# What you will do:
Could you repeat the material starting at the line with "The image size is (1189, 1200)." and ending at the line with "What do you see at coordinates (97, 380)", changing "This screenshot has" to "This image has" and leaving everything else untouched?

# Dataset entries:

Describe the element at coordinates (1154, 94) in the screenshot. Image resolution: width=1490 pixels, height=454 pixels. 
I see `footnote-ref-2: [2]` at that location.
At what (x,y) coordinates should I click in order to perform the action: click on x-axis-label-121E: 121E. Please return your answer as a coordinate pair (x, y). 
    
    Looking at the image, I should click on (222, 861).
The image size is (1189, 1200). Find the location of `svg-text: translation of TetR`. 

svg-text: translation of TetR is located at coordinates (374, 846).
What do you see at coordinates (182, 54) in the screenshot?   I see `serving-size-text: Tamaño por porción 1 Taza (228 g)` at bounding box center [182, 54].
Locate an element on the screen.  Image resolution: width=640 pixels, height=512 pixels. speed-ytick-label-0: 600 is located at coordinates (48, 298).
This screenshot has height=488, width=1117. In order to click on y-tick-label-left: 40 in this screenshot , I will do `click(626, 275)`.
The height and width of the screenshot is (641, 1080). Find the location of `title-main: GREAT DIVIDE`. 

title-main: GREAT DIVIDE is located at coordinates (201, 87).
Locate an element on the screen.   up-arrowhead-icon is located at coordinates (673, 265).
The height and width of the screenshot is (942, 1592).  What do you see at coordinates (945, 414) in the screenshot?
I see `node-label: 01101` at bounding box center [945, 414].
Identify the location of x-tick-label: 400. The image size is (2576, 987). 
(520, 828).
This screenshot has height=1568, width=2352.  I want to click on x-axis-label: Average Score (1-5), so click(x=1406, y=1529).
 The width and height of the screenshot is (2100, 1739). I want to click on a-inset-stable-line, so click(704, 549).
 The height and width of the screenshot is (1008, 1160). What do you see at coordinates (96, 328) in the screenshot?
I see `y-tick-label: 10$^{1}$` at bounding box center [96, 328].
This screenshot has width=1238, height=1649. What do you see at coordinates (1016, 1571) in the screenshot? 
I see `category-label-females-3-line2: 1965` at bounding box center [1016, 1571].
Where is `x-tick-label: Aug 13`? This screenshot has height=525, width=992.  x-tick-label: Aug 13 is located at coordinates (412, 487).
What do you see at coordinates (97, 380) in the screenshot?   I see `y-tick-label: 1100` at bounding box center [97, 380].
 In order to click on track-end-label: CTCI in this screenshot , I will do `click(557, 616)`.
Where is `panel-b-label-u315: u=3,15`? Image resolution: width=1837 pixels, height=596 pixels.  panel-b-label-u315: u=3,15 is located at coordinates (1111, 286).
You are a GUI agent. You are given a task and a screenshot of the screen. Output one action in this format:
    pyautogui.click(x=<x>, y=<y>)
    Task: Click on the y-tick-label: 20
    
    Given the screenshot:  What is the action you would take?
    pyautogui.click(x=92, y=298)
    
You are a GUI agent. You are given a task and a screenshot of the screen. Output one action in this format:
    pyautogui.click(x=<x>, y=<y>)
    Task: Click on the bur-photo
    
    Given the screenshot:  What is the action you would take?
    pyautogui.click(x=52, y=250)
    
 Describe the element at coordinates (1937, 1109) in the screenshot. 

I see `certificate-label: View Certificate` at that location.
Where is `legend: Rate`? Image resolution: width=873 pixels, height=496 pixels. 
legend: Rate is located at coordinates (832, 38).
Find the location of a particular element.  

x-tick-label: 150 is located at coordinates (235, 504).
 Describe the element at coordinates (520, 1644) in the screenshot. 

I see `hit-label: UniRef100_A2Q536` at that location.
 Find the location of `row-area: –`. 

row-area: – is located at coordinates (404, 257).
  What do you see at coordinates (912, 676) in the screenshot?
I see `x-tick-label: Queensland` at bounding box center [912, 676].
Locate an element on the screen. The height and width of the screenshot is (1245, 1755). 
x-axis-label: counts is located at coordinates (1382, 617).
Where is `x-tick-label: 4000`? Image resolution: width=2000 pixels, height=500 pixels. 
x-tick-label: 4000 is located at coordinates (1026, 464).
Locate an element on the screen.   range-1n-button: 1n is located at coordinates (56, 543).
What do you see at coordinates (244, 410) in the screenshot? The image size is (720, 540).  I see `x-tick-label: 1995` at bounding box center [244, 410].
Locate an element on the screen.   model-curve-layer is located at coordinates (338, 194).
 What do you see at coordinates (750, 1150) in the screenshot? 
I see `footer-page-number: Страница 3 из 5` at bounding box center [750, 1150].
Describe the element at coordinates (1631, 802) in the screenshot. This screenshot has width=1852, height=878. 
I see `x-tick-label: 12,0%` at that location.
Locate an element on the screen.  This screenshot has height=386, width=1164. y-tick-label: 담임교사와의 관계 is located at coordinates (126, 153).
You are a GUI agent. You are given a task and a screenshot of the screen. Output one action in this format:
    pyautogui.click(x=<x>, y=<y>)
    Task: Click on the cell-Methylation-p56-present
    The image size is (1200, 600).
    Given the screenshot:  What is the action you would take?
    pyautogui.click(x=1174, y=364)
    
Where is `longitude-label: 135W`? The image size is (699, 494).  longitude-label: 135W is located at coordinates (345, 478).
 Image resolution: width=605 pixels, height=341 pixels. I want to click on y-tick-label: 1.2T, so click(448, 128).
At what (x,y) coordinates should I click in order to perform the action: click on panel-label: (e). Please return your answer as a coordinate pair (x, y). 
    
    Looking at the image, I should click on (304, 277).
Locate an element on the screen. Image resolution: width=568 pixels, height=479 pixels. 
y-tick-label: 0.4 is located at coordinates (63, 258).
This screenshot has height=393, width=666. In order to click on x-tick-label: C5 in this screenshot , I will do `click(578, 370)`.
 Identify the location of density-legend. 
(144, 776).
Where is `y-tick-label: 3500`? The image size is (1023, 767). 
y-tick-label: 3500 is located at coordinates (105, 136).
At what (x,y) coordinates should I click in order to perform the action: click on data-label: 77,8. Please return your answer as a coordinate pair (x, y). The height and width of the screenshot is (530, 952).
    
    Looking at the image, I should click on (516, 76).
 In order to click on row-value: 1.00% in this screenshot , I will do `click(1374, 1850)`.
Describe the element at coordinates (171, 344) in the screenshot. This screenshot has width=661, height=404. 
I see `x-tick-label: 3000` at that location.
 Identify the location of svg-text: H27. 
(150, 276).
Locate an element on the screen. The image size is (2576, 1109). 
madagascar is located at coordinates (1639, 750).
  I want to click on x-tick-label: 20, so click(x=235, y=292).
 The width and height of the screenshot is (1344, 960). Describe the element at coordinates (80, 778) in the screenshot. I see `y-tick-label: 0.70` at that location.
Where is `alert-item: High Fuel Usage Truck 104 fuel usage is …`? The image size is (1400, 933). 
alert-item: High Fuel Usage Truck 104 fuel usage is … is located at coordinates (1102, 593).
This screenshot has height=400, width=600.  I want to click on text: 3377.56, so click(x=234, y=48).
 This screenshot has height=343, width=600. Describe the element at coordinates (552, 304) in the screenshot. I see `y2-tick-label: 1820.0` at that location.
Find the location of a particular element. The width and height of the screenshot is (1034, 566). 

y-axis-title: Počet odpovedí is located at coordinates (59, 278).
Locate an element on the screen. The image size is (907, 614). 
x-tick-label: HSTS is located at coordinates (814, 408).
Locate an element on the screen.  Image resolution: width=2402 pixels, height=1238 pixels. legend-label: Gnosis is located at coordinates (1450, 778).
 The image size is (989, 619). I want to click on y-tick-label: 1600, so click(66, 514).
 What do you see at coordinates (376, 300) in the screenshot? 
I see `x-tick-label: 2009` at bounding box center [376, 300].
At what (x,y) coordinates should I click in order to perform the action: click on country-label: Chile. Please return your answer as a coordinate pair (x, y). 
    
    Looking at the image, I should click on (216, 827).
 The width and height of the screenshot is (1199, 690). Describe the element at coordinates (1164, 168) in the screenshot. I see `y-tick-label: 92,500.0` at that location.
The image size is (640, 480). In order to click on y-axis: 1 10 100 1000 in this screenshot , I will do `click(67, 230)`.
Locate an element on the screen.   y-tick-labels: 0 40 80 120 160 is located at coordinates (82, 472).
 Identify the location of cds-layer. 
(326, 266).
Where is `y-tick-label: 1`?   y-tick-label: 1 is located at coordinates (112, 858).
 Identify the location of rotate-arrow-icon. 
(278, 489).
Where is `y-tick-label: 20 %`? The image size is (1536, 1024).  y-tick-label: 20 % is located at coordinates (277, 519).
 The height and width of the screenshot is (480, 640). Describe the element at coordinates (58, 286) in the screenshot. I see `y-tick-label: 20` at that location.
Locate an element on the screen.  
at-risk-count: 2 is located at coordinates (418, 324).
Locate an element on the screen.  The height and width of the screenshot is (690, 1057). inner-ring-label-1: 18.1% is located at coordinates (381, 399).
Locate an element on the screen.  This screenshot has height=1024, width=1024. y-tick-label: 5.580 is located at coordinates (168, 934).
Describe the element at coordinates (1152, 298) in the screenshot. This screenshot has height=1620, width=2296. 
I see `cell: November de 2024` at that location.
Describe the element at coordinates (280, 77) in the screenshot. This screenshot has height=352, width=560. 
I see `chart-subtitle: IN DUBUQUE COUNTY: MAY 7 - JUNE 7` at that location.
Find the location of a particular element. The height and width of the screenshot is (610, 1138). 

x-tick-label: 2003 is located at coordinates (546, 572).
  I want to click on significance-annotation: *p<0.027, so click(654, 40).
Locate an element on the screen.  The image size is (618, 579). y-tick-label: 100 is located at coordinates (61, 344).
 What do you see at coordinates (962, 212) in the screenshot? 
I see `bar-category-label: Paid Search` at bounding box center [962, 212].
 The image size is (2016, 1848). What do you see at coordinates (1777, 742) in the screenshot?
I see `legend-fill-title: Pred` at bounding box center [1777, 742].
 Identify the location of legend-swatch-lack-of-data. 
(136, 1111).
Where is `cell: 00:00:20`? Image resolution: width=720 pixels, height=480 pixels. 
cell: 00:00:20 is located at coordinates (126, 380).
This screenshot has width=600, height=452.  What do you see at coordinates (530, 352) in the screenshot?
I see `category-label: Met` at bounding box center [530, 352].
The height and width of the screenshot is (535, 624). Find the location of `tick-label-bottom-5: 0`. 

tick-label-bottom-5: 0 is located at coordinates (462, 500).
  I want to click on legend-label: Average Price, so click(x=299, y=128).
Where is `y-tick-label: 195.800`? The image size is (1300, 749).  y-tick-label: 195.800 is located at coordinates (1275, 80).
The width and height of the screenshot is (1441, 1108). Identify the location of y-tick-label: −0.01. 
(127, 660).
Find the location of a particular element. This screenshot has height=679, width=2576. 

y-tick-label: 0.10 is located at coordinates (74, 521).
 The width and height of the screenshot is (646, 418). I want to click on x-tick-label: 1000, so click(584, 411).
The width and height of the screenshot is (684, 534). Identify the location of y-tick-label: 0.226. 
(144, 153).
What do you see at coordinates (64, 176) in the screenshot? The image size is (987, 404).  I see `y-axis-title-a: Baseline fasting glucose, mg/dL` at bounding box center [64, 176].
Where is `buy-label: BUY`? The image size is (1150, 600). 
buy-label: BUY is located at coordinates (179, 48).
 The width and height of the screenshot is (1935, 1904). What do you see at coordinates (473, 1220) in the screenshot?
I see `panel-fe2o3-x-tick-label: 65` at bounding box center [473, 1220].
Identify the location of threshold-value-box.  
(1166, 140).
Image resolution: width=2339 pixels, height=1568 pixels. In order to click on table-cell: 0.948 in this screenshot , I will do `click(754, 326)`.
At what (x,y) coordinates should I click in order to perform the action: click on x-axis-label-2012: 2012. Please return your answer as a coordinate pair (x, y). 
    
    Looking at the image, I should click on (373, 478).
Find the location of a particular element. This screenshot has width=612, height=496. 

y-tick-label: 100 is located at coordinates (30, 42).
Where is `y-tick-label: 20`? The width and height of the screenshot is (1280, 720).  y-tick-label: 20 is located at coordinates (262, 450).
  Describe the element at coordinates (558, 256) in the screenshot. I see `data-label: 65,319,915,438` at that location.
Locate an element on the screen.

# Reply:
The image size is (1189, 1200). Find the location of `svg-text: translation of TetR`. 

svg-text: translation of TetR is located at coordinates (374, 846).
What do you see at coordinates (182, 54) in the screenshot?   I see `serving-size-text: Tamaño por porción 1 Taza (228 g)` at bounding box center [182, 54].
Locate an element on the screen.  Image resolution: width=640 pixels, height=512 pixels. speed-ytick-label-0: 600 is located at coordinates (48, 298).
This image has height=488, width=1117. In order to click on y-tick-label-left: 40 in this screenshot , I will do `click(626, 275)`.
The height and width of the screenshot is (641, 1080). Find the location of `title-main: GREAT DIVIDE`. 

title-main: GREAT DIVIDE is located at coordinates (201, 87).
Locate an element on the screen.   up-arrowhead-icon is located at coordinates (673, 265).
The height and width of the screenshot is (942, 1592).  What do you see at coordinates (945, 414) in the screenshot?
I see `node-label: 01101` at bounding box center [945, 414].
Identify the location of x-tick-label: 400. The image size is (2576, 987). 
(520, 828).
This image has height=1568, width=2352.  I want to click on x-axis-label: Average Score (1-5), so click(x=1406, y=1529).
 The width and height of the screenshot is (2100, 1739). I want to click on a-inset-stable-line, so click(704, 549).
 The height and width of the screenshot is (1008, 1160). What do you see at coordinates (96, 328) in the screenshot?
I see `y-tick-label: 10$^{1}$` at bounding box center [96, 328].
This image has width=1238, height=1649. What do you see at coordinates (1016, 1571) in the screenshot? 
I see `category-label-females-3-line2: 1965` at bounding box center [1016, 1571].
Where is `x-tick-label: Aug 13`? This image has height=525, width=992.  x-tick-label: Aug 13 is located at coordinates (412, 487).
What do you see at coordinates (97, 380) in the screenshot?   I see `y-tick-label: 1100` at bounding box center [97, 380].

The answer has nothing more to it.